And I wanted to keep this baby, but I didn't want to bring shame to my family. It was my father who said, "If you want to keep this baby, then you pick up your chin and you look him in the eyes and you move forward. You can't undo the past and there's never any shame in a newborn baby." And I know that he believed what he said was true because you could tell it in the way that he cradled his granddaughter on the day she was born. It was my father who brought my daughter to my bedside and he placed her in my arm and he said, "Jackie, here's your daughter.

and you do the very best you can with her. But no matter how hard you try, you're gonna mess her up. Yeah. He said, "We all do. But if you love her and you let her know how much you love her, she'll forgive you." And that was the easy part, was loving this baby. From the minute I held her, I loved her more than I loved life itself. And I knew that her and I were gonna fight our way through this world, and the very first fight we had was just to get out of that hospital. It had been a very difficult birth, and my daughter was 11 days in intensive care.

And I was eight days in the hospital with a couple trips to the OR. And I made it out before her and I started the ritual of our life. You know, I'd get up in the morning and I would do chores and then I would go off to band practice and to school. And I would race home after school to see her before I went off to work at Wendy's. At night I would come home and I would do the chores for the night and start my homework. And I would learn to sleep with that little baby right here in the crook of my arm.
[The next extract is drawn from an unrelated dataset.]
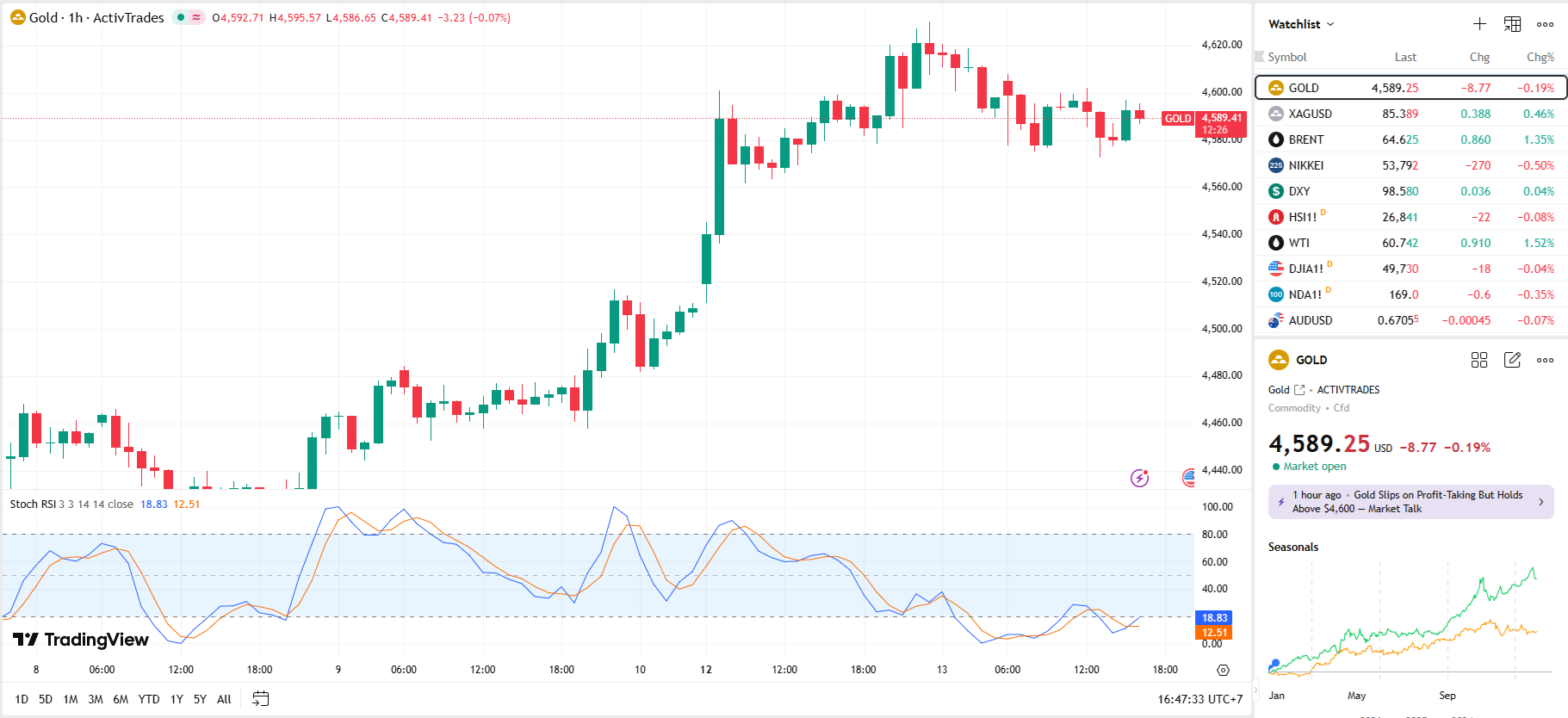
Task: Open the watchlist advanced view icon
Action: point(1512,24)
You know, it wasn't easy, but I felt like I was keeping my head above water until that wave of hospital bills hit. And they were enormous. And I didn't see any way that I was going to get these bills paid off working at Wendy's. So I went to my dad and I told him that I thought I was going to need some kind of public assistance. And he said, no. He reminded me that my grandmother and my grandfather had nine children in the Depression and they had never taken a penny from anyone. And he said, you know, you got one kid and I think you'll find your way through this.

And I really had some doubts about that because these bills needed to be paid and that hospital was going to expect money and we didn't have money. And I don't just mean that we were poor, I mean that we had decided to live without money. My dad was the kind of man who loved democracy and he loved children and he respected people who made an honest living with their hands. But he hated capitalism and he distrusted institutions and he was scornful of a wasteful society.

So he had said that we would live on this farm and everything we needed would come from the farm. And if we couldn't get it from that farm, then we would barter for it. We might fill a freezer with meat or build you something. And if we couldn't barter for it and we couldn't grow it, then we would scavenge it.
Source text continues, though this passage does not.